Dataset:
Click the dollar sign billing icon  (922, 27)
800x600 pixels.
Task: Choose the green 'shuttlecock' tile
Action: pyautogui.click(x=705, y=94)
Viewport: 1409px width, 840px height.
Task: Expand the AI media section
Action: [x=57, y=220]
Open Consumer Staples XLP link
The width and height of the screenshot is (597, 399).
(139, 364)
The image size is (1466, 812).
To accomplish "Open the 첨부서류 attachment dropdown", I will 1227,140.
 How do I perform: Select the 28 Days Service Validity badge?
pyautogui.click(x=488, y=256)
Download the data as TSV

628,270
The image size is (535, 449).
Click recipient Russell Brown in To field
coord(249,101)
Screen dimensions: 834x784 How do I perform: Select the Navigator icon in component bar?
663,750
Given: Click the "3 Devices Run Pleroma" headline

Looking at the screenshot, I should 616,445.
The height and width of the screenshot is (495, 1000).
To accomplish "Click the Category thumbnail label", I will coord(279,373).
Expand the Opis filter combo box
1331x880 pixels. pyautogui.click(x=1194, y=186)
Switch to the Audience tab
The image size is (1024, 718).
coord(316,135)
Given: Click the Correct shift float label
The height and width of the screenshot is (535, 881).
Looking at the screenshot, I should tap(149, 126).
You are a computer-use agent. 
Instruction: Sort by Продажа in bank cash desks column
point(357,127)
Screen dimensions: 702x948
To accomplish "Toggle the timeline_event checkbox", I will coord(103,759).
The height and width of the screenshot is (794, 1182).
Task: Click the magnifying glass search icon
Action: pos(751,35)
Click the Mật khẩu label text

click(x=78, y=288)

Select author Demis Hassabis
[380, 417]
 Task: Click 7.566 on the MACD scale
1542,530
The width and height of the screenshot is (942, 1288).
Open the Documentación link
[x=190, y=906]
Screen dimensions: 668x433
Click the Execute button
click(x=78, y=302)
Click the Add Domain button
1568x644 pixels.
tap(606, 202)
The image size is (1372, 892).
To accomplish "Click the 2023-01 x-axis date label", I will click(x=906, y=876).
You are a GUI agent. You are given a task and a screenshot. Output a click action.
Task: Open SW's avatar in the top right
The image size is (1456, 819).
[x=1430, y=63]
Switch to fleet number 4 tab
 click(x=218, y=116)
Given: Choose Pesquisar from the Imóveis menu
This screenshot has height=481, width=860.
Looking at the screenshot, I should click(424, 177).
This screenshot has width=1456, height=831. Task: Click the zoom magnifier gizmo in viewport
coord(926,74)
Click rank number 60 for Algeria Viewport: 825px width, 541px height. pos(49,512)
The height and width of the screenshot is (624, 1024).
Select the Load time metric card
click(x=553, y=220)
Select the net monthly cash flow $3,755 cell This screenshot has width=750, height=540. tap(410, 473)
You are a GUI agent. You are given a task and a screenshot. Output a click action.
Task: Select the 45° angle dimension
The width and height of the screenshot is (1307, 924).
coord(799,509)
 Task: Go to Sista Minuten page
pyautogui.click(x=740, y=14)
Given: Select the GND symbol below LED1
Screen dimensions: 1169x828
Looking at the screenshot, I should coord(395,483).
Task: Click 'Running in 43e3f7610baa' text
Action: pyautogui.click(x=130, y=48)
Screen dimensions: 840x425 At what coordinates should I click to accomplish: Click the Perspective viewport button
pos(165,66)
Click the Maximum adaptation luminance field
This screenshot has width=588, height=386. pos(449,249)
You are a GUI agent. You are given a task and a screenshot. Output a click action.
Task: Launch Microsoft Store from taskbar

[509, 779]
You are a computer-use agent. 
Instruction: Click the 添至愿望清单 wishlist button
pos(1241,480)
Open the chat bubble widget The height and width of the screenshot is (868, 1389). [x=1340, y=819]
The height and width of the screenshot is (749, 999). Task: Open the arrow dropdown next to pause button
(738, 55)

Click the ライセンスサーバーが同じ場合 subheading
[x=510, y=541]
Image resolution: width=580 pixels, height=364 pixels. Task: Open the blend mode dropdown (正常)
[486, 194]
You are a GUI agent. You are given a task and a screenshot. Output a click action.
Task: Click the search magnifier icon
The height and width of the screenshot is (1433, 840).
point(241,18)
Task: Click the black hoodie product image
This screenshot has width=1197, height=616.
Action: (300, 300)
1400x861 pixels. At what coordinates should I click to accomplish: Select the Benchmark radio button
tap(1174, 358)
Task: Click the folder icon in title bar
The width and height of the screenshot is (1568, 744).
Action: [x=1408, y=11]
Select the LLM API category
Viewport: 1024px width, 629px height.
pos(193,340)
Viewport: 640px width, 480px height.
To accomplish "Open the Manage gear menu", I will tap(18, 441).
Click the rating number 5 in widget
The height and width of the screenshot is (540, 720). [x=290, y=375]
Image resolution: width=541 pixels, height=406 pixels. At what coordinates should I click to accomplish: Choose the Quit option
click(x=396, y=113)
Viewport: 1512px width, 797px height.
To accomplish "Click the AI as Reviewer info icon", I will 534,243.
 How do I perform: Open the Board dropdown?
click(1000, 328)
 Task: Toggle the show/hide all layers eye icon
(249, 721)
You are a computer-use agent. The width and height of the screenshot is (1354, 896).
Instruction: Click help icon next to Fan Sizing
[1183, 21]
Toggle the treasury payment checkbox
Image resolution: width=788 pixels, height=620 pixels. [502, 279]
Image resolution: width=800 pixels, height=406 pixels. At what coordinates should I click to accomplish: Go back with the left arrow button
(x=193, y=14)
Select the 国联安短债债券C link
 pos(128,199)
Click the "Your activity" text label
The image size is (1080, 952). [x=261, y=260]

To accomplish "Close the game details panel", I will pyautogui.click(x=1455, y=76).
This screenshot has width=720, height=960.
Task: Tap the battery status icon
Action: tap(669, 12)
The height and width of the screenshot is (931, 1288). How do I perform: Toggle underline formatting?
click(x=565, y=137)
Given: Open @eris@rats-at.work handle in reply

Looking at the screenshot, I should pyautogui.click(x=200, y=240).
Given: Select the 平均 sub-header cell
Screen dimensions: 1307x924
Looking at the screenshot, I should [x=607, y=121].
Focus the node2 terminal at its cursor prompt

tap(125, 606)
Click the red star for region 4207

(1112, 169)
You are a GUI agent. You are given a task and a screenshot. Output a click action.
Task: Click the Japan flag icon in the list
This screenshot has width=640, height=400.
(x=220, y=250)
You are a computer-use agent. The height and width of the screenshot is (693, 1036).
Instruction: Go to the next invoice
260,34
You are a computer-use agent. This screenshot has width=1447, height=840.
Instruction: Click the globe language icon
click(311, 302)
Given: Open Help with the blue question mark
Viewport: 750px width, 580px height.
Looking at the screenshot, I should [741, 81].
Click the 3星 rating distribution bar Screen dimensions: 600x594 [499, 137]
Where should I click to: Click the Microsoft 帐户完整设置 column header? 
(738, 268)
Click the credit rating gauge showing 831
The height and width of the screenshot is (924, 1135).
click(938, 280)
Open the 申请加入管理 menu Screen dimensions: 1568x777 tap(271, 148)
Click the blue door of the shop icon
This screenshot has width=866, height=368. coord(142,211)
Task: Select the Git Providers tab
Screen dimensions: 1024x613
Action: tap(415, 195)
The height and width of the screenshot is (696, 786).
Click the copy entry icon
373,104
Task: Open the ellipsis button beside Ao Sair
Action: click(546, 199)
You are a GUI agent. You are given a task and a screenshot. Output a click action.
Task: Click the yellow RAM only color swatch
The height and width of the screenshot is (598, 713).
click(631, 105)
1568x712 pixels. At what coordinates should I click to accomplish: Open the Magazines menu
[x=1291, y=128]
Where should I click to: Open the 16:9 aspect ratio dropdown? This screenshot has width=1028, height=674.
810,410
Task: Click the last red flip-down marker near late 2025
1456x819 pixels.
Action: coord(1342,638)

Exercise task: Rewrite every item above, replacing each occurrence of "Screen dimensions" with "Display size" and leaving everything else unchanged.

Solved problem:
Click the dollar sign billing icon  (922, 27)
800x600 pixels.
Task: Choose the green 'shuttlecock' tile
Action: pyautogui.click(x=705, y=94)
Viewport: 1409px width, 840px height.
Task: Expand the AI media section
Action: [x=57, y=220]
Open Consumer Staples XLP link
The width and height of the screenshot is (597, 399).
(139, 364)
The image size is (1466, 812).
To accomplish "Open the 첨부서류 attachment dropdown", I will 1227,140.
 How do I perform: Select the 28 Days Service Validity badge?
pyautogui.click(x=488, y=256)
Download the data as TSV

628,270
The image size is (535, 449).
Click recipient Russell Brown in To field
coord(249,101)
Display size: 834x784 How do I perform: Select the Navigator icon in component bar?
663,750
Given: Click the "3 Devices Run Pleroma" headline

Looking at the screenshot, I should 616,445.
The height and width of the screenshot is (495, 1000).
To accomplish "Click the Category thumbnail label", I will coord(279,373).
Expand the Opis filter combo box
1331x880 pixels. pyautogui.click(x=1194, y=186)
Switch to the Audience tab
The image size is (1024, 718).
coord(316,135)
Given: Click the Correct shift float label
The height and width of the screenshot is (535, 881).
Looking at the screenshot, I should tap(149, 126).
You are a computer-use agent. 
Instruction: Sort by Продажа in bank cash desks column
point(357,127)
Display size: 702x948
To accomplish "Toggle the timeline_event checkbox", I will coord(103,759).
The height and width of the screenshot is (794, 1182).
Task: Click the magnifying glass search icon
Action: pos(751,35)
Click the Mật khẩu label text

click(x=78, y=288)

Select author Demis Hassabis
[380, 417]
 Task: Click 7.566 on the MACD scale
1542,530
The width and height of the screenshot is (942, 1288).
Open the Documentación link
[x=190, y=906]
Display size: 668x433
Click the Execute button
click(x=78, y=302)
Click the Add Domain button
1568x644 pixels.
tap(606, 202)
The image size is (1372, 892).
To accomplish "Click the 2023-01 x-axis date label", I will click(x=906, y=876).
You are a GUI agent. You are given a task and a screenshot. Output a click action.
Task: Open SW's avatar in the top right
The image size is (1456, 819).
[x=1430, y=63]
Switch to fleet number 4 tab
 click(x=218, y=116)
Given: Choose Pesquisar from the Imóveis menu
This screenshot has height=481, width=860.
Looking at the screenshot, I should click(424, 177).
This screenshot has width=1456, height=831. Task: Click the zoom magnifier gizmo in viewport
coord(926,74)
Click rank number 60 for Algeria Viewport: 825px width, 541px height. pos(49,512)
The height and width of the screenshot is (624, 1024).
Select the Load time metric card
click(x=553, y=220)
Select the net monthly cash flow $3,755 cell This screenshot has width=750, height=540. tap(410, 473)
You are a GUI agent. You are given a task and a screenshot. Output a click action.
Task: Select the 45° angle dimension
The width and height of the screenshot is (1307, 924).
coord(799,509)
 Task: Go to Sista Minuten page
pyautogui.click(x=740, y=14)
Given: Select the GND symbol below LED1
Display size: 1169x828
Looking at the screenshot, I should coord(395,483).
Task: Click 'Running in 43e3f7610baa' text
Action: pyautogui.click(x=130, y=48)
Display size: 840x425 At what coordinates should I click to accomplish: Click the Perspective viewport button
pos(165,66)
Click the Maximum adaptation luminance field
This screenshot has width=588, height=386. pos(449,249)
You are a GUI agent. You are given a task and a screenshot. Output a click action.
Task: Launch Microsoft Store from taskbar

[509, 779]
You are a computer-use agent. 
Instruction: Click the 添至愿望清单 wishlist button
pos(1241,480)
Open the chat bubble widget The height and width of the screenshot is (868, 1389). [x=1340, y=819]
The height and width of the screenshot is (749, 999). Task: Open the arrow dropdown next to pause button
(738, 55)

Click the ライセンスサーバーが同じ場合 subheading
[x=510, y=541]
Image resolution: width=580 pixels, height=364 pixels. Task: Open the blend mode dropdown (正常)
[486, 194]
You are a GUI agent. You are given a task and a screenshot. Output a click action.
Task: Click the search magnifier icon
The height and width of the screenshot is (1433, 840).
point(241,18)
Task: Click the black hoodie product image
This screenshot has width=1197, height=616.
Action: (300, 300)
1400x861 pixels. At what coordinates should I click to accomplish: Select the Benchmark radio button
tap(1174, 358)
Task: Click the folder icon in title bar
The width and height of the screenshot is (1568, 744).
Action: [x=1408, y=11]
Select the LLM API category
Viewport: 1024px width, 629px height.
pos(193,340)
Viewport: 640px width, 480px height.
To accomplish "Open the Manage gear menu", I will tap(18, 441).
Click the rating number 5 in widget
The height and width of the screenshot is (540, 720). [x=290, y=375]
Image resolution: width=541 pixels, height=406 pixels. At what coordinates should I click to accomplish: Choose the Quit option
click(x=396, y=113)
Viewport: 1512px width, 797px height.
To accomplish "Click the AI as Reviewer info icon", I will 534,243.
 How do I perform: Open the Board dropdown?
click(1000, 328)
 Task: Toggle the show/hide all layers eye icon
(249, 721)
You are a computer-use agent. The width and height of the screenshot is (1354, 896).
Instruction: Click help icon next to Fan Sizing
[1183, 21]
Toggle the treasury payment checkbox
Image resolution: width=788 pixels, height=620 pixels. [502, 279]
Image resolution: width=800 pixels, height=406 pixels. At what coordinates should I click to accomplish: Go back with the left arrow button
(x=193, y=14)
Select the 国联安短债债券C link
 pos(128,199)
Click the "Your activity" text label
The image size is (1080, 952). [x=261, y=260]

To accomplish "Close the game details panel", I will pyautogui.click(x=1455, y=76).
This screenshot has width=720, height=960.
Task: Tap the battery status icon
Action: tap(669, 12)
The height and width of the screenshot is (931, 1288). How do I perform: Toggle underline formatting?
click(x=565, y=137)
Given: Open @eris@rats-at.work handle in reply

Looking at the screenshot, I should pyautogui.click(x=200, y=240).
Given: Select the 平均 sub-header cell
Display size: 1307x924
Looking at the screenshot, I should [x=607, y=121].
Focus the node2 terminal at its cursor prompt

tap(125, 606)
Click the red star for region 4207

(1112, 169)
You are a GUI agent. You are given a task and a screenshot. Output a click action.
Task: Click the Japan flag icon in the list
This screenshot has width=640, height=400.
(x=220, y=250)
You are a computer-use agent. The height and width of the screenshot is (693, 1036).
Instruction: Go to the next invoice
260,34
You are a computer-use agent. This screenshot has width=1447, height=840.
Instruction: Click the globe language icon
click(311, 302)
Given: Open Help with the blue question mark
Viewport: 750px width, 580px height.
Looking at the screenshot, I should [741, 81].
Click the 3星 rating distribution bar Display size: 600x594 [499, 137]
Where should I click to: Click the Microsoft 帐户完整设置 column header? 
(738, 268)
Click the credit rating gauge showing 831
The height and width of the screenshot is (924, 1135).
click(938, 280)
Open the 申请加入管理 menu Display size: 1568x777 tap(271, 148)
Click the blue door of the shop icon
This screenshot has width=866, height=368. coord(142,211)
Task: Select the Git Providers tab
Display size: 1024x613
Action: tap(415, 195)
The height and width of the screenshot is (696, 786).
Click the copy entry icon
373,104
Task: Open the ellipsis button beside Ao Sair
Action: click(546, 199)
You are a GUI agent. You are given a task and a screenshot. Output a click action.
Task: Click the yellow RAM only color swatch
The height and width of the screenshot is (598, 713).
click(631, 105)
1568x712 pixels. At what coordinates should I click to accomplish: Open the Magazines menu
[x=1291, y=128]
Where should I click to: Open the 16:9 aspect ratio dropdown? This screenshot has width=1028, height=674.
810,410
Task: Click the last red flip-down marker near late 2025
1456x819 pixels.
Action: coord(1342,638)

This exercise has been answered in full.